**Task details**
Your task is to copy the stretch of lines in the records below that begins with the line containing "Task: Focus the Add recipient field" and ends with the line containing "Task: Launch Final Cut Pro from Dock", exactly as written, with nothing added.

**Collected data**
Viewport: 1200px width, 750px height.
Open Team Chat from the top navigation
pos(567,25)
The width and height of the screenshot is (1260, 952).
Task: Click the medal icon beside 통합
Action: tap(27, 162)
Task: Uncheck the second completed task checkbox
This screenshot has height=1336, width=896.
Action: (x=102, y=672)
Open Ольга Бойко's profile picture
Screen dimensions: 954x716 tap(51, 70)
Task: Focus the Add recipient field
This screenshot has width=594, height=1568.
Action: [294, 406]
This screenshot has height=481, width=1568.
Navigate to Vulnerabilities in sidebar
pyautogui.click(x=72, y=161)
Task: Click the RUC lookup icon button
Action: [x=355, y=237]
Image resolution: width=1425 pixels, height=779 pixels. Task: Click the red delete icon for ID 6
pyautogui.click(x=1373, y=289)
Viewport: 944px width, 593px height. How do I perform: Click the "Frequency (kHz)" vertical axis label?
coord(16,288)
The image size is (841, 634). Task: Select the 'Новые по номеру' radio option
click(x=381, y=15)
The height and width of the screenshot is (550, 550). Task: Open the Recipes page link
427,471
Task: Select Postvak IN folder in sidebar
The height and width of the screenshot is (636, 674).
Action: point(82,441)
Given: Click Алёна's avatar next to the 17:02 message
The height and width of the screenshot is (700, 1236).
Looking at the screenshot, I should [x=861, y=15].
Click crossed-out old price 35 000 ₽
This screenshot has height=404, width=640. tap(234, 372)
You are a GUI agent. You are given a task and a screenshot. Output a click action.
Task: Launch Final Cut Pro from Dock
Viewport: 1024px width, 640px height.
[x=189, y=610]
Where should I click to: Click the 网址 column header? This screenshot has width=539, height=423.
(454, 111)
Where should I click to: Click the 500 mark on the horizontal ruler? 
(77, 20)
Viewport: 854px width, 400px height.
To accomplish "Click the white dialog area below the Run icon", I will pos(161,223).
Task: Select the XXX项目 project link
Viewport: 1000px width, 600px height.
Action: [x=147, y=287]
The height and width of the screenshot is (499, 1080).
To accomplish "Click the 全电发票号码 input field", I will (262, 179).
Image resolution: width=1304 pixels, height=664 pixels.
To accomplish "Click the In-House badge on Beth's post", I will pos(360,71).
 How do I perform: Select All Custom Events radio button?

**Task output**
Task: Focus the Add recipient field
This screenshot has width=594, height=1568.
Action: [294, 406]
This screenshot has height=481, width=1568.
Navigate to Vulnerabilities in sidebar
pyautogui.click(x=72, y=161)
Task: Click the RUC lookup icon button
Action: [x=355, y=237]
Image resolution: width=1425 pixels, height=779 pixels. Task: Click the red delete icon for ID 6
pyautogui.click(x=1373, y=289)
Viewport: 944px width, 593px height. How do I perform: Click the "Frequency (kHz)" vertical axis label?
coord(16,288)
The image size is (841, 634). Task: Select the 'Новые по номеру' radio option
click(x=381, y=15)
The height and width of the screenshot is (550, 550). Task: Open the Recipes page link
427,471
Task: Select Postvak IN folder in sidebar
The height and width of the screenshot is (636, 674).
Action: point(82,441)
Given: Click Алёна's avatar next to the 17:02 message
The height and width of the screenshot is (700, 1236).
Looking at the screenshot, I should [x=861, y=15].
Click crossed-out old price 35 000 ₽
This screenshot has height=404, width=640. tap(234, 372)
You are a GUI agent. You are given a task and a screenshot. Output a click action.
Task: Launch Final Cut Pro from Dock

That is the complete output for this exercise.